# Lesson Notebook 10 - Embedding-Based Retrieval

In this notebook, we'll explore retrieving and ranking news headlines in response to a query. We'll use an encoder model similar to the Universal Sentence Encoder, to create vectors for each headline and then a vector for the query.  We'll use a library called [SentenceTransformers](https://www.sbert.net/) that has a large number of underlying model weight sets on Hugging Face.  Sentence Transformers are designed to take a sequence of words like a sentence as input and generates an representative vector, an embedding, as output. Note that Sentence Transformers are only avialable in PyTorch but that won't affect our use here thanks to the HuggingFace API. 

First, we'll generate vectors for our headlines and hold those. Then we'll generate an embedding for our query and we'll just use Nearest Neighbors search on the full set of news headlines. Finally, we'll cluster the news headline embeddings first, and only apply Nearest Neighbors to the top k clusters whose centroids are most similar to the query embedding.

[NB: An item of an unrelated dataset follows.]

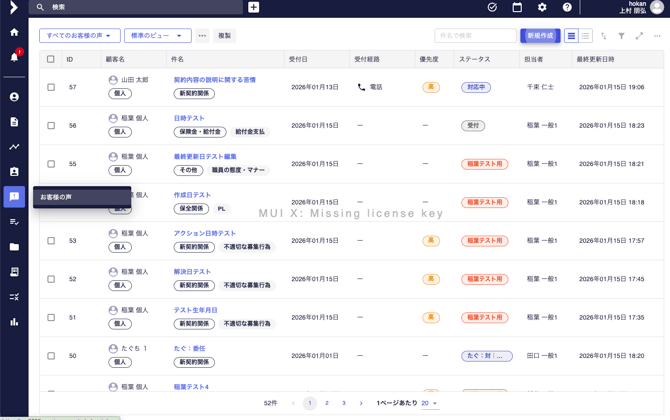Viewport: 670px width, 420px height.
Task: Open notifications bell with red badge
Action: (x=14, y=57)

If we were trying to build a system that needed to scale,we would use something like the ScaNN library to hold our embeddings and perform our searches.

<a id = 'returnToTop'></a>

## Notebook Contents

  * 1. [Setup](#setup)
  * 2. [Data Preparation](#dataPrep)
  * 3. [Encode Embeddings](#encodeData)
  * 4. [Query and Retrieval](#queryRet)
  * 5. [Retrieval via Clusters](#clusterRet)
  * 6. [Answers](#answers)      









[![Open In Colab](https://colab.research.google.com/assets/colab-badge.svg)](https://colab.research.google.com/github/datasci-w266/2022-fall-main/blob/master/materials/lesson_notebooks/lesson_10_embedding_based_retrieval.ipynb)

[Return to Top](#returnToTop)  
<a id = 'setup'></a>

### 1. Setup

In [1]:
!pip install -U sentence-transformers
!pip install -U datasets

Looking in indexes: https://pypi.org/simple, https://us-python.pkg.dev/colab-wheels/public/simple/
Collecting sentence-transformers
  Downloading sentence-transformers-2.2.2.tar.gz (85 kB)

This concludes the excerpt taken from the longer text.